LA HABANA, Cuba, junio, 173.203.82.38 -En la Antigua Roma, el derecho sancionaba el llamado crimen stellionatus, voz que provenía del nombre latino de un reptil de colores cambiantes: la salamandra. De este modo se quería aludir al que empleaba argucias y artificios para defraudar a otro. Es lo que en castellano conocemos con un vocablo más breve y contundente: estafa.
En Cuba, el artículo 334 del vigente Código Penal reprime a aquel que, “con el propósito de obtener para sí o para otro un beneficio patrimonial ilegítimo y empleando cualquier ardid o engaño que induzca a error a la víctima, determine a ésta a realizar o abstenerse de realizar un acto en detrimento de sus bienes o de los de un tercero”.

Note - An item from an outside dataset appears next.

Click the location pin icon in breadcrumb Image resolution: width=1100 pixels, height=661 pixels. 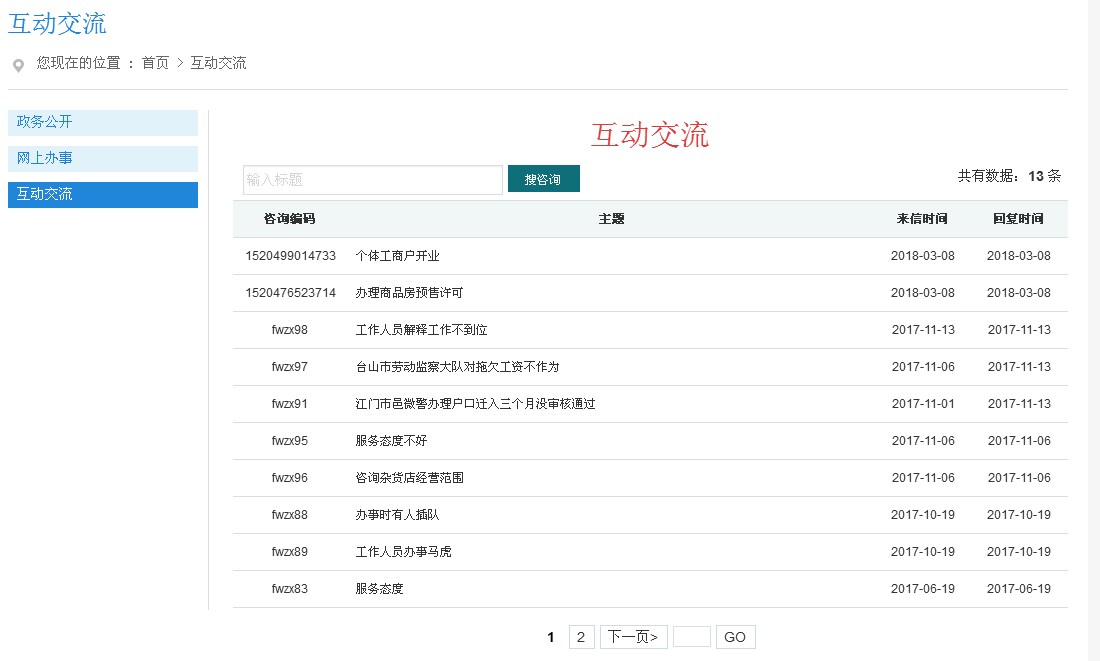point(18,66)
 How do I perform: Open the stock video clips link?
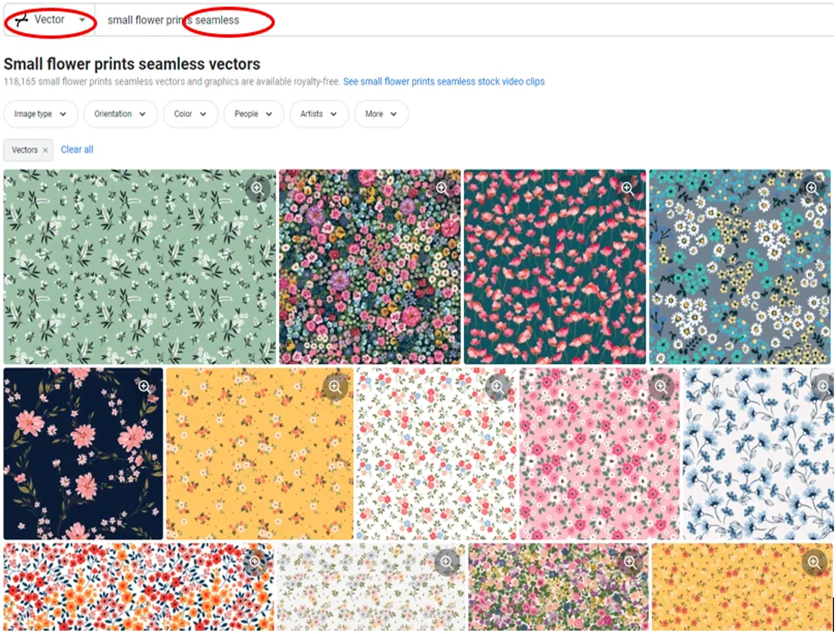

Resulta conveniente aclarar que, en la práctica, lo anterior es válido si el autor de los hechos es un simple particular. Cuando quien perpetra esos actos es un funcionario o empleado oficial, esta condición suele resultar suficiente para exonerarlo de cualquier responsabilidad. De hecho, el Estado actúa como si fuese un minusválido mental. Vale decir, que se ajusta al dicho popular: “Liborio (el pueblo) es mongólico”.
Amparados en esa impunidad, las instituciones y organismos estatales de la Isla defraudan de modo sistemático a sus súbditos en la calidad de las cosas que les venden. Si antes de la Revolución unos pocos “daban gato por liebre” (o carne de caballo por res, que para el caso es lo mismo), ahora los escamoteos de ese tipo constituyen una regla generalizada.
A lo largo de este último medio siglo, el duro pellejo del cubano de a pie ha sufrido los innumerables engaños del “Estado socialista”. ¿Qué —sino vulgares escamoteos— son inventos tales como el “picadillo enriquecido”, el “café” con más chícharos que granos aromáticos, el “chocolate de algarrobo” o el “jamón” que contiene apenas un 30 por ciento de carne!…
Las corruptelas de “Papá Estado” son imitadas por los particulares, que ven como algo normal vender —o comprar— “papas rellenas” cuyo principal ingrediente es la yuca, o dulce de guayaba en el que se puede encontrar remolacha u otro vegetal, pero no la olorosa fruta que en tiempos pasados crecía silvestre en nuestros campos y a orillas de los ríos.
Estas consideraciones vienen al caso porque acabo de leer, en la edición del periodiquito Granma del pasado jueves 14, un reportaje bajo el título “La cúrcuma hecha bijol”. No sé si será por mi condición de abogado penalista, pero esta frase, más que el encabezamiento de un trabajo informativo, me parece la confesión de un delincuente.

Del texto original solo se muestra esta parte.